Saved entries
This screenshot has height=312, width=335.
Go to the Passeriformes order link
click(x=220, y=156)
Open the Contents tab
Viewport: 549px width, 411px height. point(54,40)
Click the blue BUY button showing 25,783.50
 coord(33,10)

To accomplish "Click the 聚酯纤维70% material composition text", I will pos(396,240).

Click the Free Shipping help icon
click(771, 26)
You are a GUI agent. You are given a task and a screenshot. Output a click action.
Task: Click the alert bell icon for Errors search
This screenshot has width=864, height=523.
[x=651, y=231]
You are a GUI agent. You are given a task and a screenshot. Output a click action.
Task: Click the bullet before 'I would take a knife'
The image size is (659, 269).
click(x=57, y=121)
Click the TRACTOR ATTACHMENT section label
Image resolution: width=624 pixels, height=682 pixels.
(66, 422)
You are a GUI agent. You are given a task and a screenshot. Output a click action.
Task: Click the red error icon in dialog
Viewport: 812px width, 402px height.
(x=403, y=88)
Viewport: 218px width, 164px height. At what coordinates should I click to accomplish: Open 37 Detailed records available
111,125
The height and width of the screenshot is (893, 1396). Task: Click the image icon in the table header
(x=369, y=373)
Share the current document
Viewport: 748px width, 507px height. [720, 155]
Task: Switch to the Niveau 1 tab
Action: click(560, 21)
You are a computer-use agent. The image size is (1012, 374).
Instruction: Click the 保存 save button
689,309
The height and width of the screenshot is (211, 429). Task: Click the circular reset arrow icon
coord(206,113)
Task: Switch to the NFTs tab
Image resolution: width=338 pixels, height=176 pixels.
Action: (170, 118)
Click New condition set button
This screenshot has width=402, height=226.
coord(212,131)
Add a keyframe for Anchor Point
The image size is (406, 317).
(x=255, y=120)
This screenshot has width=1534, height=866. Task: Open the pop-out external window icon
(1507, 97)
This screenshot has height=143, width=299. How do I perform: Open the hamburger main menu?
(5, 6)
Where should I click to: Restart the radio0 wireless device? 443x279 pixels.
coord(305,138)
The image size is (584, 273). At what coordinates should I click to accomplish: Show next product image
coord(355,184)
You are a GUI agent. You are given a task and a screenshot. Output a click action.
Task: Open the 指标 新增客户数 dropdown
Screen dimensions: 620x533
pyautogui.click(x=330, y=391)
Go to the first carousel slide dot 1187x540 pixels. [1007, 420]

*INSTRUCTIONS FOR THE TASK*
Output all of the records above unchanged.

*WRITTEN ANSWER*
This screenshot has height=312, width=335.
Go to the Passeriformes order link
click(x=220, y=156)
Open the Contents tab
Viewport: 549px width, 411px height. point(54,40)
Click the blue BUY button showing 25,783.50
 coord(33,10)

To accomplish "Click the 聚酯纤维70% material composition text", I will pos(396,240).

Click the Free Shipping help icon
click(771, 26)
You are a GUI agent. You are given a task and a screenshot. Output a click action.
Task: Click the alert bell icon for Errors search
This screenshot has width=864, height=523.
[x=651, y=231]
You are a GUI agent. You are given a task and a screenshot. Output a click action.
Task: Click the bullet before 'I would take a knife'
The image size is (659, 269).
click(x=57, y=121)
Click the TRACTOR ATTACHMENT section label
Image resolution: width=624 pixels, height=682 pixels.
(66, 422)
You are a GUI agent. You are given a task and a screenshot. Output a click action.
Task: Click the red error icon in dialog
Viewport: 812px width, 402px height.
(x=403, y=88)
Viewport: 218px width, 164px height. At what coordinates should I click to accomplish: Open 37 Detailed records available
111,125
The height and width of the screenshot is (893, 1396). Task: Click the image icon in the table header
(x=369, y=373)
Share the current document
Viewport: 748px width, 507px height. [720, 155]
Task: Switch to the Niveau 1 tab
Action: click(560, 21)
You are a computer-use agent. The image size is (1012, 374).
Instruction: Click the 保存 save button
689,309
The height and width of the screenshot is (211, 429). Task: Click the circular reset arrow icon
coord(206,113)
Task: Switch to the NFTs tab
Image resolution: width=338 pixels, height=176 pixels.
Action: (170, 118)
Click New condition set button
This screenshot has width=402, height=226.
coord(212,131)
Add a keyframe for Anchor Point
The image size is (406, 317).
(x=255, y=120)
This screenshot has width=1534, height=866. Task: Open the pop-out external window icon
(1507, 97)
This screenshot has height=143, width=299. How do I perform: Open the hamburger main menu?
(5, 6)
Where should I click to: Restart the radio0 wireless device? 443x279 pixels.
coord(305,138)
The image size is (584, 273). At what coordinates should I click to accomplish: Show next product image
coord(355,184)
You are a GUI agent. You are given a task and a screenshot. Output a click action.
Task: Open the 指标 新增客户数 dropdown
Screen dimensions: 620x533
pyautogui.click(x=330, y=391)
Go to the first carousel slide dot 1187x540 pixels. [1007, 420]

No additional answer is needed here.